EXERCISE INSTRUCTIONS — The full set of records below is to be reproduced without a single alteration.

SOURCE DATA Start Marker

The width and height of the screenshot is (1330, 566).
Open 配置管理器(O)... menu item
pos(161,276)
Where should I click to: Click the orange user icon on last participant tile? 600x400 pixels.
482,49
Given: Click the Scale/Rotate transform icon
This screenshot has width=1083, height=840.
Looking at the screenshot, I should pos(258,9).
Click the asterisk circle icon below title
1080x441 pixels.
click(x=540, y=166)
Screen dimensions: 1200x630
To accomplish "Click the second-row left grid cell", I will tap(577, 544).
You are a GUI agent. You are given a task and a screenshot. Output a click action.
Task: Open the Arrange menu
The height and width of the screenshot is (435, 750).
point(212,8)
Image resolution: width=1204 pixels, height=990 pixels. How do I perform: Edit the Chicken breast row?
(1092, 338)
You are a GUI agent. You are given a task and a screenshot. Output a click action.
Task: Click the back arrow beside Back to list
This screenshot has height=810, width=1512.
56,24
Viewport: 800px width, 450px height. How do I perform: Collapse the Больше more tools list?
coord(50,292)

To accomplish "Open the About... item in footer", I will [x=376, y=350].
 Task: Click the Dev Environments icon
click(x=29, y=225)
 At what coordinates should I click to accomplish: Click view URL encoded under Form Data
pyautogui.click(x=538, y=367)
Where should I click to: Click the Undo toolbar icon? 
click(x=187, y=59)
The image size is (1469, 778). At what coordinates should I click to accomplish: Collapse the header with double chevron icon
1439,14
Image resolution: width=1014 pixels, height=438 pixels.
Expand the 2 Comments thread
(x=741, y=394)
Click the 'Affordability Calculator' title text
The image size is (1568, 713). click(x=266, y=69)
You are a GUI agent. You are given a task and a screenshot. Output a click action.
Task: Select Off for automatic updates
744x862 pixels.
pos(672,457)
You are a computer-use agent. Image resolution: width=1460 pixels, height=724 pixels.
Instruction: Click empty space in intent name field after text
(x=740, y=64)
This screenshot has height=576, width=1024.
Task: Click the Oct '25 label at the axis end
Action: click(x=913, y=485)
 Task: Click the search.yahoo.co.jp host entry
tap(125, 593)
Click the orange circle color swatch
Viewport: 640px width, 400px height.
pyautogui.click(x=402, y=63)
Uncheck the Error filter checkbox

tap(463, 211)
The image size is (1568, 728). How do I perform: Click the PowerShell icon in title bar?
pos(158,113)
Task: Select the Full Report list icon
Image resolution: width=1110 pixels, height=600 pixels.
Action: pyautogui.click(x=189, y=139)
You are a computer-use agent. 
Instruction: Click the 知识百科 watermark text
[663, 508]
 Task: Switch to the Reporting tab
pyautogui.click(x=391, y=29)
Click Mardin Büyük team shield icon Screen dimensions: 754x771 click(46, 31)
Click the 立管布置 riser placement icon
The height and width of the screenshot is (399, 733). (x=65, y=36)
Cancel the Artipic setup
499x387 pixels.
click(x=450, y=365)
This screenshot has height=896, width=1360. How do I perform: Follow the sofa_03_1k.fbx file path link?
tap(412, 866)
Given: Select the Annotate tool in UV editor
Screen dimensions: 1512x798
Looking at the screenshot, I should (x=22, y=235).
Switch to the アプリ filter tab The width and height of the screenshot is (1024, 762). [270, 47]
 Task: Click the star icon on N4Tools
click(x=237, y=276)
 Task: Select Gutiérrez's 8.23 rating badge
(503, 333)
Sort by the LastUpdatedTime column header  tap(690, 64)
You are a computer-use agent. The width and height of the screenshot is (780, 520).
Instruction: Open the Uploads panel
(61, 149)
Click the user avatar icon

SOURCE DATA End Marker

TASK OUTPUT —
The width and height of the screenshot is (1330, 566).
Open 配置管理器(O)... menu item
pos(161,276)
Where should I click to: Click the orange user icon on last participant tile? 600x400 pixels.
482,49
Given: Click the Scale/Rotate transform icon
This screenshot has width=1083, height=840.
Looking at the screenshot, I should pos(258,9).
Click the asterisk circle icon below title
1080x441 pixels.
click(x=540, y=166)
Screen dimensions: 1200x630
To accomplish "Click the second-row left grid cell", I will tap(577, 544).
You are a GUI agent. You are given a task and a screenshot. Output a click action.
Task: Open the Arrange menu
The height and width of the screenshot is (435, 750).
point(212,8)
Image resolution: width=1204 pixels, height=990 pixels. How do I perform: Edit the Chicken breast row?
(1092, 338)
You are a GUI agent. You are given a task and a screenshot. Output a click action.
Task: Click the back arrow beside Back to list
This screenshot has height=810, width=1512.
56,24
Viewport: 800px width, 450px height. How do I perform: Collapse the Больше more tools list?
coord(50,292)

To accomplish "Open the About... item in footer", I will [x=376, y=350].
 Task: Click the Dev Environments icon
click(x=29, y=225)
 At what coordinates should I click to accomplish: Click view URL encoded under Form Data
pyautogui.click(x=538, y=367)
Where should I click to: Click the Undo toolbar icon? 
click(x=187, y=59)
The image size is (1469, 778). At what coordinates should I click to accomplish: Collapse the header with double chevron icon
1439,14
Image resolution: width=1014 pixels, height=438 pixels.
Expand the 2 Comments thread
(x=741, y=394)
Click the 'Affordability Calculator' title text
The image size is (1568, 713). click(x=266, y=69)
You are a GUI agent. You are given a task and a screenshot. Output a click action.
Task: Select Off for automatic updates
744x862 pixels.
pos(672,457)
You are a computer-use agent. Image resolution: width=1460 pixels, height=724 pixels.
Instruction: Click empty space in intent name field after text
(x=740, y=64)
This screenshot has height=576, width=1024.
Task: Click the Oct '25 label at the axis end
Action: click(x=913, y=485)
 Task: Click the search.yahoo.co.jp host entry
tap(125, 593)
Click the orange circle color swatch
Viewport: 640px width, 400px height.
pyautogui.click(x=402, y=63)
Uncheck the Error filter checkbox

tap(463, 211)
The image size is (1568, 728). How do I perform: Click the PowerShell icon in title bar?
pos(158,113)
Task: Select the Full Report list icon
Image resolution: width=1110 pixels, height=600 pixels.
Action: pyautogui.click(x=189, y=139)
You are a computer-use agent. 
Instruction: Click the 知识百科 watermark text
[663, 508]
 Task: Switch to the Reporting tab
pyautogui.click(x=391, y=29)
Click Mardin Büyük team shield icon Screen dimensions: 754x771 click(46, 31)
Click the 立管布置 riser placement icon
The height and width of the screenshot is (399, 733). (x=65, y=36)
Cancel the Artipic setup
499x387 pixels.
click(x=450, y=365)
This screenshot has height=896, width=1360. How do I perform: Follow the sofa_03_1k.fbx file path link?
tap(412, 866)
Given: Select the Annotate tool in UV editor
Screen dimensions: 1512x798
Looking at the screenshot, I should (x=22, y=235).
Switch to the アプリ filter tab The width and height of the screenshot is (1024, 762). [270, 47]
 Task: Click the star icon on N4Tools
click(x=237, y=276)
 Task: Select Gutiérrez's 8.23 rating badge
(503, 333)
Sort by the LastUpdatedTime column header  tap(690, 64)
You are a computer-use agent. The width and height of the screenshot is (780, 520).
Instruction: Open the Uploads panel
(61, 149)
Click the user avatar icon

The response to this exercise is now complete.